Work instructions
In the article on KPA and cargo nominations, copy out everything from "The chairman said" down to "had not improved.", word for word.

Extract
■ ■ ■ ■
Mr Ojonyo said the same agency had earlier on given a notice that all un-nominated cargo would be railed, “and they cannot be again saying that it will now decide who to nominate cargo to.”
The chairman said importers had a problem with KPA deciding where their cargo should be taken, arguing that some of the CFSs have challenges that irk their members.
“Some CFSs have issues and we have had a bad history with them including loss of cargo. Some of our members have had their containers lost in some CFSs. That is why initially it was important to allow consignees and clearing agents to nominate, because they had their preferred CFSs,” he said.
He said the directive by KPA means going back to where nominations are done without regard to the importer, "and that is why we are against this idea".
“We want to have it halted until the issues we raise during a stakeholders' meeting have been taken care of,” he said. Mr Ojonyo said that Kifwa did a survey on port activities and that the situation, especially on cargo backlog, had not improved.
“We have not made any progress in as far as cargo clearance at the port is concerned. It is very clear that there is a problem both at the Kenya Revenue Authority (KRA) and KPA. I am writing a letter to KRA on areas where we think we have a problem with them. We expect them to rectify or engage us in a meeting. But now, nothing much has changed,” he said.
Mr Ojonyo said that cargo clearance stands at between 300 and 345 containers out of a daily input of about 600.
CIAK chairman Peter Otieno said KPA’s mandate is load and offload cargo and do not have contract between the shipper and the shipping line.
“KPA also does not have any power on cargo shipped to the port as they are neither exports, importer or notify party.
In the document of title which is Bill of Lading, there is nowhere KPA plays any part, apart from doing off-loading and loading. They have no power over cargo,” said Mr Otieno.
Mr Otieno said international laws on shipping that ports can dictate where the cargo goes.
“That is wrong and unlawful as world over practice states that it is only the shipper who can dictate where the cargo has to go. KPA is overstepping their mandate,” he said.
Mr Otieno said already some importers had already entered into negotiation with CFS to have their cargoes directed nominated to them and that KPA should not become part of such engagements.
■ ■ ■ ■
Stored records
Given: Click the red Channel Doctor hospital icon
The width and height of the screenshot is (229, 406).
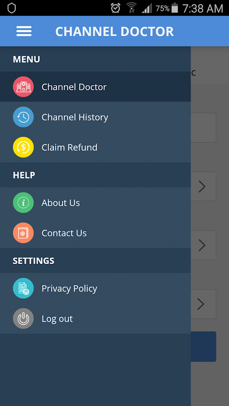Looking at the screenshot, I should 24,87.
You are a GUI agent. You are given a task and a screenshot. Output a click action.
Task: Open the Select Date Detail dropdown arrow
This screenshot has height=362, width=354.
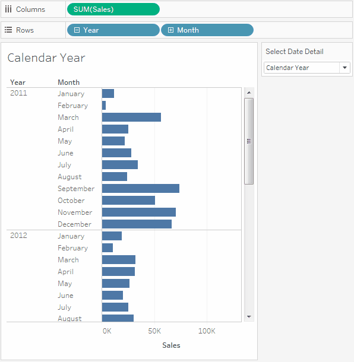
■ ■ ■ ■
Solution to the exercise
The chairman said importers had a problem with KPA deciding where their cargo should be taken, arguing that some of the CFSs have challenges that irk their members.
“Some CFSs have issues and we have had a bad history with them including loss of cargo. Some of our members have had their containers lost in some CFSs. That is why initially it was important to allow consignees and clearing agents to nominate, because they had their preferred CFSs,” he said.
He said the directive by KPA means going back to where nominations are done without regard to the importer, "and that is why we are against this idea".
“We want to have it halted until the issues we raise during a stakeholders' meeting have been taken care of,” he said. Mr Ojonyo said that Kifwa did a survey on port activities and that the situation, especially on cargo backlog, had not improved.